WORK INSTRUCTION
Look below for the line holding "745x910 pixels." and the line holding "Given: Click the Связаться с нами nav item". Transcribe exactly those lines and all lines between them, nothing more.

Stored data entries
*** Block opens ***
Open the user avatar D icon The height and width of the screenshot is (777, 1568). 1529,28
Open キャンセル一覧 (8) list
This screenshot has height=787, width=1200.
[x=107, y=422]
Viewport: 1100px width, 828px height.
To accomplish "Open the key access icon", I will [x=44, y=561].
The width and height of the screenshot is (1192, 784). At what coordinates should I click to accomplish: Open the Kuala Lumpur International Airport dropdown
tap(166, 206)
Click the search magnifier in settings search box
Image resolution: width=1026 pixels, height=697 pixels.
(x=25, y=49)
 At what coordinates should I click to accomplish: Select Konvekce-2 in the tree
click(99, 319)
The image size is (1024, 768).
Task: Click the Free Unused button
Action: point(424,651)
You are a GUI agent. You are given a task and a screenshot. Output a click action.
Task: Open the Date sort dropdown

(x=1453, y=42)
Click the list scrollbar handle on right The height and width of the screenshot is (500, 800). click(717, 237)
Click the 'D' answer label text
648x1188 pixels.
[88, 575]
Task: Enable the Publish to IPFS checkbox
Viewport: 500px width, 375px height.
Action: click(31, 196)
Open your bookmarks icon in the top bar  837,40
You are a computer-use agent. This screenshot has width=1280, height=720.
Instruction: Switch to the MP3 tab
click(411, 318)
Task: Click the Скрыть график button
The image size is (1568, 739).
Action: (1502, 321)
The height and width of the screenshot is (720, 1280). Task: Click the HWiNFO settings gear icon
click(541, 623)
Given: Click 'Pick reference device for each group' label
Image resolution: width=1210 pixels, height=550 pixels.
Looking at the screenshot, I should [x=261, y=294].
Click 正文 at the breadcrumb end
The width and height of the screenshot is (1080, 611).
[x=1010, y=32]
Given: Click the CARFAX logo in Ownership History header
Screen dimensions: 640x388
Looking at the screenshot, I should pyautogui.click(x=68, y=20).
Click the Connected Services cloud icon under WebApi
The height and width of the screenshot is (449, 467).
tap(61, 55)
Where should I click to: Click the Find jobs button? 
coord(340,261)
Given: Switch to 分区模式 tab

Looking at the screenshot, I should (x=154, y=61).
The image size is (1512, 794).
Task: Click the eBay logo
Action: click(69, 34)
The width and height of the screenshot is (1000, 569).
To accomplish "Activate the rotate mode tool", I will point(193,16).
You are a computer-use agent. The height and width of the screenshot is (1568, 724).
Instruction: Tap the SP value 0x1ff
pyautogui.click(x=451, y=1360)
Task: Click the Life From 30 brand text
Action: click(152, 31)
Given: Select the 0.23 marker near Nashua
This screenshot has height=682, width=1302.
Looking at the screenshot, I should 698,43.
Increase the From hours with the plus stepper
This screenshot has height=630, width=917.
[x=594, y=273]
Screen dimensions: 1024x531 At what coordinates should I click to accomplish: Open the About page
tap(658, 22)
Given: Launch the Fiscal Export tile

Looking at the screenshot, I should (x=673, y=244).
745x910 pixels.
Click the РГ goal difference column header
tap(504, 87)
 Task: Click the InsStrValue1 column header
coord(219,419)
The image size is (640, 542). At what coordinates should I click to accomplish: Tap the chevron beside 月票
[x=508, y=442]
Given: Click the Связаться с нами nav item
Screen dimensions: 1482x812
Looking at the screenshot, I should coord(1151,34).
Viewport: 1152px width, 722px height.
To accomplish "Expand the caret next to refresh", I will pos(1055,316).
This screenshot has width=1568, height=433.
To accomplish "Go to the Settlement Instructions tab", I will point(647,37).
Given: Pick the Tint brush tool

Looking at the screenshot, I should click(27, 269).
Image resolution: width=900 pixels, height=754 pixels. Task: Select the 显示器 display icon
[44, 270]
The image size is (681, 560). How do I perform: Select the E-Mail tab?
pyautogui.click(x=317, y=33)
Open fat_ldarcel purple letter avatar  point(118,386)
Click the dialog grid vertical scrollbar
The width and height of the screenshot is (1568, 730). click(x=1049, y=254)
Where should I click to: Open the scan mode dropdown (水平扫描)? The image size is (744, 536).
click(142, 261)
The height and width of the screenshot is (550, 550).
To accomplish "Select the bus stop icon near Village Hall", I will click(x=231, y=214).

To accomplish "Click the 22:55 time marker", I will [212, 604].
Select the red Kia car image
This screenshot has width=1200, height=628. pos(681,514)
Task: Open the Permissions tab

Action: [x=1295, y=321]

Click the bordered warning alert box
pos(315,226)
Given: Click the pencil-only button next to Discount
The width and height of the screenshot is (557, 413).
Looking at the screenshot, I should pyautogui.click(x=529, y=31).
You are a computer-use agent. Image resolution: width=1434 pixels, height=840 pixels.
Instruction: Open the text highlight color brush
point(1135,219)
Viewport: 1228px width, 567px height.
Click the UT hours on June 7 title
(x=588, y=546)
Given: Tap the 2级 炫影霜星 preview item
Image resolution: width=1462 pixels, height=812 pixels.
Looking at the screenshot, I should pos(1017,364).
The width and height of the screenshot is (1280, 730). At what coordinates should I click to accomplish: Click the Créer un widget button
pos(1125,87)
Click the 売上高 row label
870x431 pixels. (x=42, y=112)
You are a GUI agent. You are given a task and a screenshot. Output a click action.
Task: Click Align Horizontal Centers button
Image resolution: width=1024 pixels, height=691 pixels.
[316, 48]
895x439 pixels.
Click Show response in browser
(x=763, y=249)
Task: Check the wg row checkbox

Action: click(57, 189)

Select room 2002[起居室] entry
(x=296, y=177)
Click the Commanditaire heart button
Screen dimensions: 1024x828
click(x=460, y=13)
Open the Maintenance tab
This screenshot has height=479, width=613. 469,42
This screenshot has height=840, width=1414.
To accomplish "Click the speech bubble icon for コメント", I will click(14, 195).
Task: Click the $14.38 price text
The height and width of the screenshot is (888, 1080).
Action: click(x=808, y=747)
*** Block closes ***
FINISHED TASK
745x910 pixels.
Click the РГ goal difference column header
tap(504, 87)
 Task: Click the InsStrValue1 column header
coord(219,419)
The image size is (640, 542). At what coordinates should I click to accomplish: Tap the chevron beside 月票
[x=508, y=442]
Given: Click the Связаться с нами nav item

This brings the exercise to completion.